De centrale banken in Europa en de VS hebben de rentes in 2022 door inflatieontwikkelingen meer moeten verhogen dan van tevoren gedacht. De belangrijkste uitzondering is de centrale bank van China, waar het economisch tegenzit en de inflatiedruk relatief beperkt is. De meest opmerkelijke uitzondering is Turkije, waar de centrale bank rentes blijft verlagen terwijl de inflatie inmiddels boven 80% op jaarbasis uitkomt. Voor de komende maanden lijkt het onvermijdelijk dat in ieder geval de Amerikaanse centrale bank (de Fed) en de Europees Centrale Bank beleidsrentes blijven verhogen.
Onze visie
Financiële markten lijken de komende tijd te rekenen op een staglfatie-scenario; een scenario van hoge inflatie en lage economische groei. In onze ogen is dit een realistische inschatting, in ieder geval voor de komende drie tot zes maanden. Aangezien financiële markten meestal voorlopen op economische ontwikkelingen, begint de volgende vraag wel relevant te worden. Hoe gaat het hierna - vanaf het voorjaar van 2023 - verder met de wereldeconomie? Keren we dan terug naar de ‘lage groei / lage inflatie’-omgeving van vóór de coronacrisis? Of gaan we juist een ‘hoge groei / hoge inflatie’-scenario doormaken, bijvoorbeeld dankzij grootschalige (overheids-) investeringen in energietransitie en defensie?
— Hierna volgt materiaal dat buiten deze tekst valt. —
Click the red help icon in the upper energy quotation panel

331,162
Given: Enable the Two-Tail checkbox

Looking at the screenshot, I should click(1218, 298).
Een scenario van hooguit gematigde economische groeivooruitzichten, in combinatie met bovengemiddeld hoge inflatie (dat wil zeggen hoger dan de 2%-inflatiedoelstelling van de centrale banken) blijft voor ons het meest waarschijnlijk. We houden dan rekening met licht hogere marktrentes want deze zijn in de afgelopen tijd al flink opgelopen. Voor aandelen en andere meer risicovolle beleggingscategorieën is een dergelijk scenario niet per se gunstig. Daarbij schatten we in dat de onzekerheid over welk scenario zich uiteindelijk zal voordoen voorlopig nog wel hoog blijft. Bedrijfsobligaties zijn dan wellicht een wat ‘veiligere’ keuze. Maar bij verder oplopende rentes rekenen we ook voor deze beleggingscategorie niet op hoge rendementen in de komende tijd. Dat pleit voor terughoudendheid: we houden we een bovengemiddelde cashpositie (geld dat niet belegd wordt) en een onderweging op staatsobligaties aan.